The decision tree structure can be analysed to gain further insight on the
relation between the features and the target to predict. In this example, we
show how to retrieve:

- the binary tree structure;
- the depth of each node and whether or not it's a leaf;
- the nodes that were reached by a sample using the ``decision_path`` method;
- the leaf that was reached by a sample using the apply method;
- the rules that were used to predict a sample;
- the decision path shared by a group of samples.

"""

# Authors: The scikit-learn developers
# SPDX-License-Identifier: BSD-3-Clause

import numpy as np
from matplotlib import pyplot as plt

from sklearn import tree
from sklearn.datasets import load_iris
from sklearn.model_selection import train_test_split
from sklearn.tree import DecisionTreeClassifier

##############################################################################
# Train tree classifier
# ---------------------
# First, we fit a :class:`~sklearn.tree.DecisionTreeClassifier` using the
# :func:`~sklearn.datasets.load_iris` dataset.

iris = load_iris()
X = iris.data
y = iris.target
X_train, X_test, y_train, y_test = train_test_split(X, y, random_state=0)

clf = DecisionTreeClassifier(max_leaf_nodes=3, random_state=0)
clf.fit(X_train, y_train)

##############################################################################
# Tree structure
# --------------
#
# The decision classifier has an attribute called ``tree_`` which allows access
# to low level attributes such as ``node_count``, the total number of nodes,
# and ``max_depth``, the maximal depth of the tree. The
# ``tree_.compute_node_depths()`` method computes the depth of each node in the
# tree. `tree_` also stores the entire binary tree structure, represented as a
# number of parallel arrays. The i-th element of each array holds information
# about the node ``i``. Node 0 is the tree's root. Some of the arrays only
# apply to either leaves or split nodes. In this case the values of the nodes
# of the other type is arbitrary. For example, the arrays ``feature`` and
# ``threshold`` only apply to split nodes. The values for leaf nodes in these
# arrays are therefore arbitrary.
#
# Among these arrays, we have:
#
# - ``children_left[i]``: id of the left child of node ``i`` or -1 if leaf node
# - ``children_right[i]``: id of the right child of node ``i`` or -1 if leaf node
# - ``feature[i]``: feature used for splitting node ``i``
# - ``threshold[i]``: threshold value at node ``i``
# - ``n_node_samples[i]``: the number of training samples reaching node ``i``
# - ``impurity[i]``: the impurity at node ``i``
# - ``weighted_n_node_samples[i]``: the weighted number of training samples
#   reaching node ``i``
# - ``value[i, j, k]``: the summary of the training samples that reached node i for
#   output j and class k (for regression tree, class is set to 1).
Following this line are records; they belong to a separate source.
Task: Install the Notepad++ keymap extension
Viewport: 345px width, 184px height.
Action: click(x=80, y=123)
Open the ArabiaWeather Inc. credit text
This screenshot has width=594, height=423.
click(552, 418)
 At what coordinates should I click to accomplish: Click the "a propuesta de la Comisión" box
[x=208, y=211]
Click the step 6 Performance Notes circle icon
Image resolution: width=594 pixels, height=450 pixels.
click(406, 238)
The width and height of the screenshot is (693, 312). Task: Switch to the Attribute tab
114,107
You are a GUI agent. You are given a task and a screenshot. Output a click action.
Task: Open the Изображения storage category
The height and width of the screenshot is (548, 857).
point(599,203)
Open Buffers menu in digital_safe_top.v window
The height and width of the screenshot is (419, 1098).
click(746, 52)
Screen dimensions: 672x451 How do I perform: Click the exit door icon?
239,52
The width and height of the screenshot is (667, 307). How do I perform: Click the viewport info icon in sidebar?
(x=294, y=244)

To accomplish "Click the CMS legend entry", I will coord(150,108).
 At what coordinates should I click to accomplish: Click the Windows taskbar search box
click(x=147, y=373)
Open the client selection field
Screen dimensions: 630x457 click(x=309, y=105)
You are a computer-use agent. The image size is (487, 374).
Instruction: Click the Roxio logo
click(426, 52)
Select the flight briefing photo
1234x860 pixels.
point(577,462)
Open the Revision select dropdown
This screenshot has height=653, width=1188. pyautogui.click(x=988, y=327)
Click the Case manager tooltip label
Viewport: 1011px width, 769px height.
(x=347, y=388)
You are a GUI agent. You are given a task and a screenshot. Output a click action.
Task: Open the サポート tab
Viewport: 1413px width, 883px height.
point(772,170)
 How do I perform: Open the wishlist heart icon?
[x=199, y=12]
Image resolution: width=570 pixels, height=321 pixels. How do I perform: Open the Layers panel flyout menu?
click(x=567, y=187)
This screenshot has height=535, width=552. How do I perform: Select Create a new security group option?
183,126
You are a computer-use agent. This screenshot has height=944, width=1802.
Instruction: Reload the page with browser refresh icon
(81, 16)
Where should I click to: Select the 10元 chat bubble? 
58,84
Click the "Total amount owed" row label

See below
#   for more information about ``value``.
#
# Using the arrays, we can traverse the tree structure to compute various
# properties. Below, we will compute the depth of each node and whether or not
# it is a leaf.

n_nodes = clf.tree_.node_count
children_left = clf.tree_.children_left
children_right = clf.tree_.children_right
feature = clf.tree_.feature
threshold = clf.tree_.threshold
values = clf.tree_.value

node_depth = np.zeros(shape=n_nodes, dtype=np.int64)
is_leaves = np.zeros(shape=n_nodes, dtype=bool)
stack = [(0, 0)]  # start with the root node id (0) and its depth (0)
while len(stack) > 0:
    # `pop` ensures each node is only visited once
    node_id, depth = stack.pop()
    node_depth[node_id] = depth

    # If the left and right child of a node is not the same we have a split
    # node
    is_split_node = children_left[node_id] != children_right[node_id]
    # If a split node, append left and right children and depth to `stack`
    # so we can loop through them
    if is_split_node:
        stack.append((children_left[node_id], depth + 1))
        stack.append((children_right[node_id], depth + 1))
    else:
        is_leaves[node_id] = True

print(
    "The binary tree structure has {n} nodes and has "
    "the following tree structure:\n".format(n=n_nodes)
)
for i in range(n_nodes):
    if is_leaves[i]:
        print(
            "{space}node={node} is a leaf node with value={value}.".format(
                space=node_depth[i] * "\t", node=i, value=np.around(values[i], 3)
            )
        )
    else:
        print(
            "{space}node={node} is a split node with value={value}: "
            "go to node {left} if X[:, {feature}] <= {threshold} "
            "else to node {right}.".format(
                space=node_depth[i] * "\t",
                node=i,
                left=children_left[i],
                feature=feature[i],
                threshold=threshold[i],
                right=children_right[i],
                value=np.around(values[i], 3),
            )
        )

# %%
# What is the values array used here?
# -----------------------------------
# The `tree_.value` array is a 3D array of shape
# [``n_nodes``, ``n_classes``, ``n_outputs``] which provides the proportion of samples
# reaching a node for each class and for each output.
# Each node has a ``value`` array which is the proportion of weighted samples reaching
# this node for each output and class with respect to the parent node.
#
# One could convert this to the absolute weighted number of samples reaching a node,
# by multiplying this number by `tree_.weighted_n_node_samples[node_idx]` for the
# given node. Note sample weights are not used in this example, so the weighted
# number of samples is the number of samples reaching the node because each sample
# has a weight of 1 by default.
#
# For example, in the above tree built on the iris dataset, the root node has
# ``value = [0.33, 0.304, 0.366]`` indicating there are 33% of class 0 samples,
# 30.4% of class 1 samples, and 36.6% of class 2 samples at the root node. One can
# convert this to the absolute number of samples by multiplying by the number of
# samples reaching the root node, which is `tree_.weighted_n_node_samples[0]`.
# Then the root node has ``value = [37, 34, 41]``, indicating there are 37 samples
# of class 0, 34 samples of class 1, and 41 samples of class 2 at the root node.
#
# Traversing the tree, the samples are split and as a result, the ``value`` array
# reaching each node changes. The left child of the root node has ``value = [1., 0, 0]``
# (or ``value = [37, 0, 0]`` when converted to the absolute number of samples)
# because all 37 samples in the left child node are from class 0.
#
# Note: In this example, `n_outputs=1`, but the tree classifier can also handle
# multi-output problems. The `value` array at each node would just be a 2D
# array instead.

##############################################################################
# We can compare the above output to the plot of the decision tree.
# Here, we show the proportions of samples of each class that reach each
# node corresponding to the actual elements of `tree_.value` array.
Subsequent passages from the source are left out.